Roanoke Times Copyright (c) 1995, Landmark Communications, Inc. DATE: MONDAY, July 4, 1994 TAG: 9407220089 SECTION: EDITORIAL PAGE: A-5 EDITION: METRO SOURCE: By GREGORY L. ADKINS DATELINE: LENGTH: Medium
I sit on the floor surrounded by old high-school and college yearbooks and this other piece of ancient history called the Declaration. If you are on a holiday from work today, this Declaration and the ensuing fight it caused is the reason. I read from the second paragraph under the dim light of the closet: "We hold these truths to be self-evident, that all men are created equal, that they are endowed by their Creator with certain unalienable Rights, than among these are Life, Liberty and the pursuit of Happiness."
What's strange about this document is the not-so-subtle blending of politics and religion. This is strange to those of us who have been taught that politics and religion, like water and oil, don't mix.
Whitney Darrow Jr. has a cartoon in The New Yorker in which a "successful" minister sits at his desk in his study. He's older and perhaps ready to retire. We overhear him offering advice to a young minister, one evidently ready to begin his parish work. The older minister speaks: "Drawing upon my not inconsiderable experience, Andrews, my advice to a young man ambitious of preferment in our profession is to steer clear of two subjects - politics and religion." And there you have it. We've been led astray by some ministers and some politicians. It's a sign of the past carried into our present. But we need to go back further.
If you sit in a closet by yourself without outside intrusion, you hear something. Something quite different. Yes. The Declaration is a political document. And, yes. It's also a document that references the Creator. The political document includes a religious conviction. Or is it a religious conviction put to practice in a political document? Is it both/and rather than either/or?

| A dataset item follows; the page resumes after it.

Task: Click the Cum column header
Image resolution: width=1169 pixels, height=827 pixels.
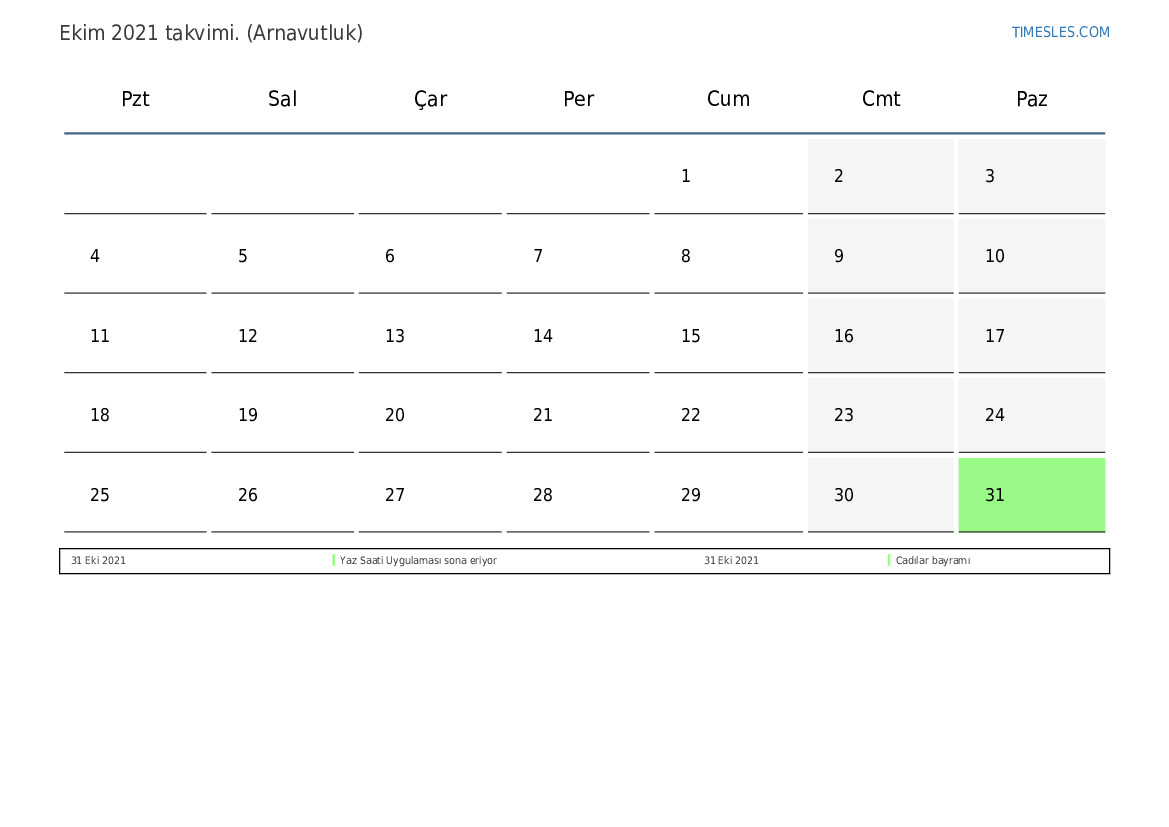Action: pyautogui.click(x=728, y=99)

I know some of you are still disappointed that I didn't find Jack Daniels in the box. Thoughts of blending Jack Daniels and water contains potential for both danger and enjoyment. But the box I dug out of the dusty closet contains something much more powerful. One can blend the best intentions of politics and religion.
Oh, to be sure, a mixture for good also contains the potential of drunken abuse. But, for what it's worth, the Declaration of Independence is also a declaration of the interdependence of the best in politics and religion. I'll drink to that.
Gregory L. Adkins is pastor of Raleigh Court United Methodist Church in Roanoke.